== Segment start ==
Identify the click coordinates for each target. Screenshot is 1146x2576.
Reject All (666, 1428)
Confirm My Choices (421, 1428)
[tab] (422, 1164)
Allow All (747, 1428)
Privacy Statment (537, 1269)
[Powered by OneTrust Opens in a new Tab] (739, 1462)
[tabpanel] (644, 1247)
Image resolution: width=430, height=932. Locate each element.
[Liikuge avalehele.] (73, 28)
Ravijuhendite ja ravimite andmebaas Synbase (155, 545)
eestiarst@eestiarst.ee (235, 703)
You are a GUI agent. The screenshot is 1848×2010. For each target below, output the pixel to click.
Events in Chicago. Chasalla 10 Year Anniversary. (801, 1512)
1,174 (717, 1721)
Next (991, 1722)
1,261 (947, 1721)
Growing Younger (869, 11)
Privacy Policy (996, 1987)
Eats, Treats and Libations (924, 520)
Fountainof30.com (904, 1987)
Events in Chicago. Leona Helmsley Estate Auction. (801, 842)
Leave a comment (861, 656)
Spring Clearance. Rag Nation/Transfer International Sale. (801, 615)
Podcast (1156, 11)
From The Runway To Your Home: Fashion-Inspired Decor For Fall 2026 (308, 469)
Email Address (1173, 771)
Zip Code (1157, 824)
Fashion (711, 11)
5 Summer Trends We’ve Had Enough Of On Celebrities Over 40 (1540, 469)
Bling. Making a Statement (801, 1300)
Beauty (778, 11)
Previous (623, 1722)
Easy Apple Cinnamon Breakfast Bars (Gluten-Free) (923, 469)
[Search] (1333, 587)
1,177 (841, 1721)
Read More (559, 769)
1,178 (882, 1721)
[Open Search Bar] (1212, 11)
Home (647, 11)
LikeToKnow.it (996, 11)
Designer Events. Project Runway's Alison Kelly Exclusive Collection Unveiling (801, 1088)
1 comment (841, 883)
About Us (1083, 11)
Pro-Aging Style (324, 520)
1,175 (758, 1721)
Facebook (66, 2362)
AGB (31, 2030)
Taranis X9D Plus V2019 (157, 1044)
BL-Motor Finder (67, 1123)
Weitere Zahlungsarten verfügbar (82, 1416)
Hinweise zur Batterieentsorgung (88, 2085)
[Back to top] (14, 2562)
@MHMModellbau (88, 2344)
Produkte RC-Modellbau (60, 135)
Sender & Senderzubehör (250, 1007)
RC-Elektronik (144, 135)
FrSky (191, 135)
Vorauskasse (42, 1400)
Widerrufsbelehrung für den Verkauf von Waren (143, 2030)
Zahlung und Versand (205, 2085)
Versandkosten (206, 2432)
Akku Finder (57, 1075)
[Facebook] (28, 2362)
== Segment end ==
What is needed → Using the records above, copy word for word the line with "Allow All (747, 1428)", the line with "Podcast (1156, 11)", and every line between them.

Result below →
Allow All (747, 1428)
Privacy Statment (537, 1269)
[Powered by OneTrust Opens in a new Tab] (739, 1462)
[tabpanel] (644, 1247)
Image resolution: width=430, height=932. Locate each element.
[Liikuge avalehele.] (73, 28)
Ravijuhendite ja ravimite andmebaas Synbase (155, 545)
eestiarst@eestiarst.ee (235, 703)
You are a GUI agent. The screenshot is 1848×2010. For each target below, output the pixel to click.
Events in Chicago. Chasalla 10 Year Anniversary. (801, 1512)
1,174 (717, 1721)
Next (991, 1722)
1,261 (947, 1721)
Growing Younger (869, 11)
Privacy Policy (996, 1987)
Eats, Treats and Libations (924, 520)
Fountainof30.com (904, 1987)
Events in Chicago. Leona Helmsley Estate Auction. (801, 842)
Leave a comment (861, 656)
Spring Clearance. Rag Nation/Transfer International Sale. (801, 615)
Podcast (1156, 11)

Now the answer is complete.